The whole listing below needs to be retyped without a single change.

BEGIN Records for the exercise

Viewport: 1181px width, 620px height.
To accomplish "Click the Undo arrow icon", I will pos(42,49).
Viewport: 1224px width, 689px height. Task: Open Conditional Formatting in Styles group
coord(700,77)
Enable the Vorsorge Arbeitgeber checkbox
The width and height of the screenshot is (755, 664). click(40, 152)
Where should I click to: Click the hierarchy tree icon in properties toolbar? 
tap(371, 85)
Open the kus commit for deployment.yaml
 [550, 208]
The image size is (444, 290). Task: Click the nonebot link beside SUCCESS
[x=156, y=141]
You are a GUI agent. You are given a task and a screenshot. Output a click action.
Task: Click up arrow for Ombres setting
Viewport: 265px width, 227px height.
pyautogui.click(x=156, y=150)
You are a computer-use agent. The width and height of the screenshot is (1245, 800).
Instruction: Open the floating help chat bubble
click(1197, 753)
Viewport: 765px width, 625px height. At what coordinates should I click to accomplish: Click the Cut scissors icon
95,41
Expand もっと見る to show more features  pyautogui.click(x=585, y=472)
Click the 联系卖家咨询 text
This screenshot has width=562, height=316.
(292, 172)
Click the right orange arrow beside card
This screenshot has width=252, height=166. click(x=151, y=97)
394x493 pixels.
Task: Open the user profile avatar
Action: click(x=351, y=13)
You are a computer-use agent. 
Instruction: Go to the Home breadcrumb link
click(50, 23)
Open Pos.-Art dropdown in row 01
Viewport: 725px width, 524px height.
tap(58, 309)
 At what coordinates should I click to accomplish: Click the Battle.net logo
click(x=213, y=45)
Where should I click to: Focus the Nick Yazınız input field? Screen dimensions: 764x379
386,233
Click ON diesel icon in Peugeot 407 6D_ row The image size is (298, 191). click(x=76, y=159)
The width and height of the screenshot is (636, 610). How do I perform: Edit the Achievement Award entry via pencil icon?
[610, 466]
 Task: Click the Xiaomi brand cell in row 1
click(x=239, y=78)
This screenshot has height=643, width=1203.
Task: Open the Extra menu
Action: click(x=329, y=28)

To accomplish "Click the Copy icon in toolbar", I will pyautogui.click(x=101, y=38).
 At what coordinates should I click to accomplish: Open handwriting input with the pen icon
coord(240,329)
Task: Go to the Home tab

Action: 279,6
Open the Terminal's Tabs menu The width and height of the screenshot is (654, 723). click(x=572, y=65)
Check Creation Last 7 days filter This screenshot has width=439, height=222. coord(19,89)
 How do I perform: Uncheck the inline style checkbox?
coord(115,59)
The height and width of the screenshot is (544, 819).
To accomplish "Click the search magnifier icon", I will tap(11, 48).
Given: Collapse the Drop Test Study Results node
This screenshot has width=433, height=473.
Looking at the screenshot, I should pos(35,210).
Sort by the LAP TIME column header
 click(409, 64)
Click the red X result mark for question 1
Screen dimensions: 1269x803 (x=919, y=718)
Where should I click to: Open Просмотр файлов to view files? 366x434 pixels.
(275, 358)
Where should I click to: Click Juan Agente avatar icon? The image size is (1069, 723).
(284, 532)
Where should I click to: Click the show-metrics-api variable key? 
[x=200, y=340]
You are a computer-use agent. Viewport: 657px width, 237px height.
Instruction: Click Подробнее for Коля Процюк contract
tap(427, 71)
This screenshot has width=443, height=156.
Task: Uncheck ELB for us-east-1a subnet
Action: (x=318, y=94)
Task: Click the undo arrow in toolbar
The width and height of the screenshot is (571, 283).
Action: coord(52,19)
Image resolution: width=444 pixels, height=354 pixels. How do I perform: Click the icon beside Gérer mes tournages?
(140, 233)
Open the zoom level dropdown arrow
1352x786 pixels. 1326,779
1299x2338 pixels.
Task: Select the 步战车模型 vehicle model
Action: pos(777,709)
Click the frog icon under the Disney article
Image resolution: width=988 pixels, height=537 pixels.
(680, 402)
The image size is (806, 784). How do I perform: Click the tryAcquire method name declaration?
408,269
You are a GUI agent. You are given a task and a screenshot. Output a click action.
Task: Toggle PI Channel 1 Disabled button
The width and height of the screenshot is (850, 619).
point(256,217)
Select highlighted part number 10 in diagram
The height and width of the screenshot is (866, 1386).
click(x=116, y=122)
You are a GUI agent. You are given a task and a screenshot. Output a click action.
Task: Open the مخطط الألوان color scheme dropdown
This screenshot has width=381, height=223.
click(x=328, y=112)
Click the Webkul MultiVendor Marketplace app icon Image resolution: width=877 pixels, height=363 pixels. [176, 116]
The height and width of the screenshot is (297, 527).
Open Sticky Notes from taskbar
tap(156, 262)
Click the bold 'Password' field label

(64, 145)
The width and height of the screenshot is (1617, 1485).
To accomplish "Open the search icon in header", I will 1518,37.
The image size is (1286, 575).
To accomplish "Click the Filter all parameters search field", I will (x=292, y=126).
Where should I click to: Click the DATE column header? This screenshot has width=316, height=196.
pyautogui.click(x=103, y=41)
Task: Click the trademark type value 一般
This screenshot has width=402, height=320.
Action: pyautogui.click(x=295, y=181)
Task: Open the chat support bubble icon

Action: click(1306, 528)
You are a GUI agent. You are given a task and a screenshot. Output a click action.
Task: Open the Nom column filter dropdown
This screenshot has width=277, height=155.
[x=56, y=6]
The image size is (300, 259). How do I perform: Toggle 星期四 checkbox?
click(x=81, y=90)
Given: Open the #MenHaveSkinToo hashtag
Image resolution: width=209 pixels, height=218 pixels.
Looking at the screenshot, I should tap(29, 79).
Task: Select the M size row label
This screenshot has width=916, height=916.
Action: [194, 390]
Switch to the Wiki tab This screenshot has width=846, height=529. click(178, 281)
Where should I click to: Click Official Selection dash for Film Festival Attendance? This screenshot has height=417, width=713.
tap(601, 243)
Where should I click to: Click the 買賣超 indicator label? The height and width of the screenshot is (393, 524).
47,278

END Records for the exercise

- Response area
Viewport: 1181px width, 620px height.
To accomplish "Click the Undo arrow icon", I will pos(42,49).
Viewport: 1224px width, 689px height. Task: Open Conditional Formatting in Styles group
coord(700,77)
Enable the Vorsorge Arbeitgeber checkbox
The width and height of the screenshot is (755, 664). click(40, 152)
Where should I click to: Click the hierarchy tree icon in properties toolbar? 
tap(371, 85)
Open the kus commit for deployment.yaml
 [550, 208]
The image size is (444, 290). Task: Click the nonebot link beside SUCCESS
[x=156, y=141]
You are a GUI agent. You are given a task and a screenshot. Output a click action.
Task: Click up arrow for Ombres setting
Viewport: 265px width, 227px height.
pyautogui.click(x=156, y=150)
You are a computer-use agent. The width and height of the screenshot is (1245, 800).
Instruction: Open the floating help chat bubble
click(1197, 753)
Viewport: 765px width, 625px height. At what coordinates should I click to accomplish: Click the Cut scissors icon
95,41
Expand もっと見る to show more features  pyautogui.click(x=585, y=472)
Click the 联系卖家咨询 text
This screenshot has width=562, height=316.
(292, 172)
Click the right orange arrow beside card
This screenshot has width=252, height=166. click(x=151, y=97)
394x493 pixels.
Task: Open the user profile avatar
Action: click(x=351, y=13)
You are a computer-use agent. 
Instruction: Go to the Home breadcrumb link
click(50, 23)
Open Pos.-Art dropdown in row 01
Viewport: 725px width, 524px height.
tap(58, 309)
 At what coordinates should I click to accomplish: Click the Battle.net logo
click(x=213, y=45)
Where should I click to: Focus the Nick Yazınız input field? Screen dimensions: 764x379
386,233
Click ON diesel icon in Peugeot 407 6D_ row The image size is (298, 191). click(x=76, y=159)
The width and height of the screenshot is (636, 610). How do I perform: Edit the Achievement Award entry via pencil icon?
[610, 466]
 Task: Click the Xiaomi brand cell in row 1
click(x=239, y=78)
This screenshot has height=643, width=1203.
Task: Open the Extra menu
Action: click(x=329, y=28)

To accomplish "Click the Copy icon in toolbar", I will pyautogui.click(x=101, y=38).
 At what coordinates should I click to accomplish: Open handwriting input with the pen icon
coord(240,329)
Task: Go to the Home tab

Action: 279,6
Open the Terminal's Tabs menu The width and height of the screenshot is (654, 723). click(x=572, y=65)
Check Creation Last 7 days filter This screenshot has width=439, height=222. coord(19,89)
 How do I perform: Uncheck the inline style checkbox?
coord(115,59)
The height and width of the screenshot is (544, 819).
To accomplish "Click the search magnifier icon", I will tap(11, 48).
Given: Collapse the Drop Test Study Results node
This screenshot has width=433, height=473.
Looking at the screenshot, I should pos(35,210).
Sort by the LAP TIME column header
 click(409, 64)
Click the red X result mark for question 1
Screen dimensions: 1269x803 (x=919, y=718)
Where should I click to: Open Просмотр файлов to view files? 366x434 pixels.
(275, 358)
Where should I click to: Click Juan Agente avatar icon? The image size is (1069, 723).
(284, 532)
Where should I click to: Click the show-metrics-api variable key? 
[x=200, y=340]
You are a computer-use agent. Viewport: 657px width, 237px height.
Instruction: Click Подробнее for Коля Процюк contract
tap(427, 71)
This screenshot has width=443, height=156.
Task: Uncheck ELB for us-east-1a subnet
Action: (x=318, y=94)
Task: Click the undo arrow in toolbar
The width and height of the screenshot is (571, 283).
Action: coord(52,19)
Image resolution: width=444 pixels, height=354 pixels. How do I perform: Click the icon beside Gérer mes tournages?
(140, 233)
Open the zoom level dropdown arrow
1352x786 pixels. 1326,779
1299x2338 pixels.
Task: Select the 步战车模型 vehicle model
Action: pos(777,709)
Click the frog icon under the Disney article
Image resolution: width=988 pixels, height=537 pixels.
(680, 402)
The image size is (806, 784). How do I perform: Click the tryAcquire method name declaration?
408,269
You are a GUI agent. You are given a task and a screenshot. Output a click action.
Task: Toggle PI Channel 1 Disabled button
The width and height of the screenshot is (850, 619).
point(256,217)
Select highlighted part number 10 in diagram
The height and width of the screenshot is (866, 1386).
click(x=116, y=122)
You are a GUI agent. You are given a task and a screenshot. Output a click action.
Task: Open the مخطط الألوان color scheme dropdown
This screenshot has width=381, height=223.
click(x=328, y=112)
Click the Webkul MultiVendor Marketplace app icon Image resolution: width=877 pixels, height=363 pixels. [176, 116]
The height and width of the screenshot is (297, 527).
Open Sticky Notes from taskbar
tap(156, 262)
Click the bold 'Password' field label

(64, 145)
The width and height of the screenshot is (1617, 1485).
To accomplish "Open the search icon in header", I will 1518,37.
The image size is (1286, 575).
To accomplish "Click the Filter all parameters search field", I will (x=292, y=126).
Where should I click to: Click the DATE column header? This screenshot has width=316, height=196.
pyautogui.click(x=103, y=41)
Task: Click the trademark type value 一般
This screenshot has width=402, height=320.
Action: pyautogui.click(x=295, y=181)
Task: Open the chat support bubble icon

Action: click(1306, 528)
You are a GUI agent. You are given a task and a screenshot. Output a click action.
Task: Open the Nom column filter dropdown
This screenshot has width=277, height=155.
[x=56, y=6]
The image size is (300, 259). How do I perform: Toggle 星期四 checkbox?
click(x=81, y=90)
Given: Open the #MenHaveSkinToo hashtag
Image resolution: width=209 pixels, height=218 pixels.
Looking at the screenshot, I should tap(29, 79).
Task: Select the M size row label
This screenshot has width=916, height=916.
Action: [194, 390]
Switch to the Wiki tab This screenshot has width=846, height=529. click(178, 281)
Where should I click to: Click Official Selection dash for Film Festival Attendance? This screenshot has height=417, width=713.
tap(601, 243)
Where should I click to: Click the 買賣超 indicator label? The height and width of the screenshot is (393, 524).
47,278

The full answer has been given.